Figure 5a,b show the system cost and the total energy consumption of users when the model size
increases from 30 kbit to 80 kbit, respectively, where the global model accuracy
is 0.001 and total completion time
is 120. From the
Figure 5a,b, as the model size increases, the users need more resources to transmit data, so the four algorithms’ system cost and the total energy consumption of users are increased. Because the UAV altitude is not optimized in [
23], as the model size increases, wireless resources’ competition among users becomes more intense, resulting in a sharp rise in system cost and the total energy consumption of users. However, our proposed algorithm will appropriately reduce the UAV altitude to reduce resource competition among users. Therefore, the total system cost and total energy consumption of [
23] are higher than our proposed algorithm. Due to the influence of local accuracy and transmission time, the system cost and total energy consumption of algorithm FLA and FTT are also higher than our proposed algorithm. When the model size is 80 kbit, our proposed algorithm has the least number of participating users, so it only needs to compare the learning performance at 80 kbit. As shown in
Figure 5c, because there are more participating users in [
23], so the convergence speed is faster than that of our proposed algorithm. However, within the total completion time 120, there is little difference in the final convergence accuracy of the two algorithms. Therefore, our proposed algorithm not only guarantees the training performance but also reduces the total energy consumption of users when the model size changes, and can adjust the number of participants in learning according to the model size.
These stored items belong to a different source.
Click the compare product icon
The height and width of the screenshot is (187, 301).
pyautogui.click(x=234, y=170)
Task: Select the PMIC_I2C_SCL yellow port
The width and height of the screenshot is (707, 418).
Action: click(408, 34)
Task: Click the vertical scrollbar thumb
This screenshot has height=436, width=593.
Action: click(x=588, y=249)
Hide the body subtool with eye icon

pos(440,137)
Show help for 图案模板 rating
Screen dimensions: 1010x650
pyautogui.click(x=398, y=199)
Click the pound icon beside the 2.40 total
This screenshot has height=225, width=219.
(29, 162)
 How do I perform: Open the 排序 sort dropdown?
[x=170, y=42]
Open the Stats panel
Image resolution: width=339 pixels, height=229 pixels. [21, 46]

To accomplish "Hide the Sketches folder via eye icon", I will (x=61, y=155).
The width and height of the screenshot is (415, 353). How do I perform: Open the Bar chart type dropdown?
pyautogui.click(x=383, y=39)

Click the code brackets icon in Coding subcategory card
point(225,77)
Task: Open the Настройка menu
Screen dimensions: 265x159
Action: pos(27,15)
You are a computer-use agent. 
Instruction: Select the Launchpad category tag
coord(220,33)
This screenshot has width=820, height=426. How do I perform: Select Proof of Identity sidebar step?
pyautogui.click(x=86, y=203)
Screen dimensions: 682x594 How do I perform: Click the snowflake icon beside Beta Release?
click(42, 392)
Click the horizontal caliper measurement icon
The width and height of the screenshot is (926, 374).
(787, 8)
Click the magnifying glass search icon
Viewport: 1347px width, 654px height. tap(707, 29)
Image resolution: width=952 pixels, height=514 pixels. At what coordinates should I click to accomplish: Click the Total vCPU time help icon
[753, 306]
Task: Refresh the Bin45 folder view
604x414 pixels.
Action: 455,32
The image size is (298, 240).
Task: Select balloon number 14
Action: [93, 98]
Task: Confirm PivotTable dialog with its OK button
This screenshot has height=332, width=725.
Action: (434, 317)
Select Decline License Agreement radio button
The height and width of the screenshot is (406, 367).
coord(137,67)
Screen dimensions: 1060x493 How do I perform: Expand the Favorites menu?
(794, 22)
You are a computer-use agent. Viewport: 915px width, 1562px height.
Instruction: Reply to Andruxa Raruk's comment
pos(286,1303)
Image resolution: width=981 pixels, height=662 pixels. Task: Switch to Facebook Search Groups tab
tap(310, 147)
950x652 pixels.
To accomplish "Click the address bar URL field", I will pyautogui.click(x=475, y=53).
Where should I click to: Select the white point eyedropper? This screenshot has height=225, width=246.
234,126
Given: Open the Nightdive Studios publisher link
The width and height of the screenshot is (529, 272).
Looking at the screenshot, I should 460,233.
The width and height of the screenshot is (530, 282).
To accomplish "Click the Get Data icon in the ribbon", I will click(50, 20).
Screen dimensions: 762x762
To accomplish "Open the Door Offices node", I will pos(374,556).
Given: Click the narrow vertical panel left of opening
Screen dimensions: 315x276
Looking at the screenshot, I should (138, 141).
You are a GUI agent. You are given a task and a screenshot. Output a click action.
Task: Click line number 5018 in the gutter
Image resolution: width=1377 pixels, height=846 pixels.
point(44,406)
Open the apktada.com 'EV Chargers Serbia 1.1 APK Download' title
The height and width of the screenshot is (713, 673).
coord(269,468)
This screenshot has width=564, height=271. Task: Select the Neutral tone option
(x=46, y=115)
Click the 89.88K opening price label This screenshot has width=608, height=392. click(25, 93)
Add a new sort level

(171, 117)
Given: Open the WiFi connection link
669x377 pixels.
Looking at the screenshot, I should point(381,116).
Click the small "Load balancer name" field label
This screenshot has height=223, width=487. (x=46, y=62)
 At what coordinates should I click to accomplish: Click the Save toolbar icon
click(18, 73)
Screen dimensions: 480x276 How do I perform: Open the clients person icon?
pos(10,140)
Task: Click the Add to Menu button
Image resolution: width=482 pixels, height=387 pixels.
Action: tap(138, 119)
Figure 6 compares the effects of different total bandwidths on the system cost and user total energy consumption of our proposed algorithm. The total bandwidths are set at 1.5 MHz, 1 MHz and 0.5 MHz, respectively. From
Figure 6, with the increase in total bandwidth, the total system cost and the total energy consumption of users are decreased. This is because when the total bandwidth increases, users can have more wireless resources, reducing the wireless resources’ competition among users, the total energy consumption of users will be decreased, which further leads to more users joining the learning process and so the system cost will also be decreased.